At the European Bank for Reconstruction and Development (EBRD) Trade Facilitation Program Forum in Istanbul, Turkey, TFG spoke with Peter Mulroy, Secretary General of FCI.
FCI is a global association of businesses, financial institutions and non-financial institutions engaged in open account financing.
The association, active in more than 90 countries, has 400 members who collectively represent approximately 60% of the global volume and 90% of the cross-border factoring activity of the $3.5 trillion global factoring industry.
This broad global access allows Mulroy to travel the world and talk about the successes of the factoring and receivables industry, often using Turkey as a role model.
The success of the factoring industry in Turkey
Since the first bill was funded in the country in 1989, the industry has grown.
“There were only a few players in the early 90s,” Mulroy said.
“Today, more than 60 financial institutions are engaged in some degree related to domestic and international receivables financing.”
One factor in this growth has been the foresight of Turkey’s former leaders to develop a strong legal and regulatory environment around receivables finance to ensure that financiers are confident that the courts will protect their investments.
Another factor in Turkey’s success is the nature of business conducted within its borders.
“Turkey is a country of consumer products, which means there is a significant amount of consumer products made here, especially in some basic industries like textiles and clothing,” Mulroy said.
“Therefore, SMEs (small and medium-sized enterprises) have been very successful in capturing this open account business with manufacturers in Turkey.”
A third critical success factor is that the country has developed a successful factoring association with broad participation from diverse stakeholder groups.
This has created closer relationships with regulators, better industry education, increased government cooperation and better access to international markets.
“Turkey is one of the most successful international factoring markets in the world, and they have done this by developing a very strong relationship with global financial institutions around the world to support the cross-border element,” Mulroy said. .

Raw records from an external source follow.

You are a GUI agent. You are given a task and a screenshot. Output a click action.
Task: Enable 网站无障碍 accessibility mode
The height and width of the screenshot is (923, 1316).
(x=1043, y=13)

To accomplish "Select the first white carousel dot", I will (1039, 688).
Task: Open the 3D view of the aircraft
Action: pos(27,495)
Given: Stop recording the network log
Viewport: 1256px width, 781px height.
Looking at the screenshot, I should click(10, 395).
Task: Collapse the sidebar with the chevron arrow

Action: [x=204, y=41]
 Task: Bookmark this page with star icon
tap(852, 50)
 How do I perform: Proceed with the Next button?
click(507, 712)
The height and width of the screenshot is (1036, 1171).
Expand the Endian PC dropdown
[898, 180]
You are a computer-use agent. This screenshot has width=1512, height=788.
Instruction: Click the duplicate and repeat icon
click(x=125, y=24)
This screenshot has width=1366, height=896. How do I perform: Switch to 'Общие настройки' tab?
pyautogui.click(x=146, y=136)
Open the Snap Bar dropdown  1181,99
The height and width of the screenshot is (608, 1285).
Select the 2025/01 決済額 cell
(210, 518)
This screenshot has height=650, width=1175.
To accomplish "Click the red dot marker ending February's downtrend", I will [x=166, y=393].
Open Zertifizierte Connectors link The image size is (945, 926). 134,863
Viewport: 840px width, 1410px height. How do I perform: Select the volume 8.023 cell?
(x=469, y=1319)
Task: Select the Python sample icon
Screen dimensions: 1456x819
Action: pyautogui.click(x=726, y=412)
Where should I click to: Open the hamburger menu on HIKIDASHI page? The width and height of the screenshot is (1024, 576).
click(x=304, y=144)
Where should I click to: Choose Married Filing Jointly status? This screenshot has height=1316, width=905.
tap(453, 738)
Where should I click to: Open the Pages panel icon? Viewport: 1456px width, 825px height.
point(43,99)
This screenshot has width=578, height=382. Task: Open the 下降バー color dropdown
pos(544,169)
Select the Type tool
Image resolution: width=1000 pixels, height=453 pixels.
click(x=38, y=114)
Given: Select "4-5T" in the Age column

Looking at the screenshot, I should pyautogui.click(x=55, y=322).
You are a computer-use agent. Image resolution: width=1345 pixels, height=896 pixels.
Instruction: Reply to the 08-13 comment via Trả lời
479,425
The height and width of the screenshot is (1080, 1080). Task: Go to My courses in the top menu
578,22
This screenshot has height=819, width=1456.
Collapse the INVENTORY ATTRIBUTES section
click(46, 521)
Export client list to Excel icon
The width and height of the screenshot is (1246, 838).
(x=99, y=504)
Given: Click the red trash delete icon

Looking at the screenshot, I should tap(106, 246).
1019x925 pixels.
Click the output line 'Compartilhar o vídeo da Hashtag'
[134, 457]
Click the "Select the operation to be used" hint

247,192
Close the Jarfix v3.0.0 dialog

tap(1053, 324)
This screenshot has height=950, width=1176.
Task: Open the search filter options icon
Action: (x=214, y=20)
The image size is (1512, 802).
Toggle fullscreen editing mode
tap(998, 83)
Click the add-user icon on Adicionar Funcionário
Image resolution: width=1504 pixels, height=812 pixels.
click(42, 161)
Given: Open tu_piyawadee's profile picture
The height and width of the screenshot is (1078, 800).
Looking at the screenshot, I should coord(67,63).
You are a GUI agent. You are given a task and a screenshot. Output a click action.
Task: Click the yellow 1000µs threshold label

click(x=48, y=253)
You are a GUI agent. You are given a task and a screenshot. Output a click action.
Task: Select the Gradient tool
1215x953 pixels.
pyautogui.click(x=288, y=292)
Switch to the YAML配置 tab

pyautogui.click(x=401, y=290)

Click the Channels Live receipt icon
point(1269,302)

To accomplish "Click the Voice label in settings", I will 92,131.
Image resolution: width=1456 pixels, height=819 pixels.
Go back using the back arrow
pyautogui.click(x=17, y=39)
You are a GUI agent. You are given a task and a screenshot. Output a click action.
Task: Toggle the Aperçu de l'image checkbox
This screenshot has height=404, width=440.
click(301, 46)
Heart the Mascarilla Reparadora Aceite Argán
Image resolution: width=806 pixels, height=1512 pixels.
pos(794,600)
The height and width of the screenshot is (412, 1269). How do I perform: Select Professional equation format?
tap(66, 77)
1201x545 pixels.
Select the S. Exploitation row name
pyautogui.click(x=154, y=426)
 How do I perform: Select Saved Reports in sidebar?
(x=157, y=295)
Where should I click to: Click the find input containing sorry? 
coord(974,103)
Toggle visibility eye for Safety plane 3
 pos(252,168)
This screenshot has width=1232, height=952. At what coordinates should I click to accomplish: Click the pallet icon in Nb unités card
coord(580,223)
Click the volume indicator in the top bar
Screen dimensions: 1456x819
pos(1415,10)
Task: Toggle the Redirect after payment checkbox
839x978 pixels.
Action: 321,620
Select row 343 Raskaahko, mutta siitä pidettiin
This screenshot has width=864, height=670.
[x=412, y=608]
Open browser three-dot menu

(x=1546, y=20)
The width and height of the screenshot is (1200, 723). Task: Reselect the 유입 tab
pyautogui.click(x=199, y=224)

The impact of macroeconomic shocks on factoring in Turkey
Almost every industry in the world has been affected by current macroeconomic events like the Russian-Ukrainian conflict, soaring inflation, food shortages or the energy crisis.
Although it felt these events, the factoring industry in Turkey might not be as negatively affected as others.
“Factoring always works well in times of crisis,” Mulroy said.
“It’s a given and has been backed up by evidence of past economic upheavals over the past century.”
Turkey has also seen a large influx of immigrants since the crisis, from countries such as Ukraine, Russia and Belarus.
Experts attribute the influx to Turkey acting as a welcoming hub and crossroads for travelers unable to obtain visas to enter the European Union (EU).
Similarly, many manufacturers based in Ukraine, Russia or Belarus have moved their operations to Turkey to help mitigate the supply chain disruptions that followed the invasion.
Those manufacturers exporting to the EU also benefited from the fall in the value of the Turkish Lira against the Euro, leading to a significant increase in orders.
The result is a thriving Turkish export market.
“Turkish exports are booming – it’s one of the strongest markets in the world in terms of trade,” Mulroy said.
“But risk is another matter – the political risk environment here is quite high.”
In some cases, local banks that do not have a strong presence in other foreign exchange markets find it difficult to access capital in dollars or euros.
“But overall, the strengths still outweigh the weaknesses,” Mulroy said.
“Even though you see inflation and rising interest rates, the factoring industry is doing very well here in Turkey.”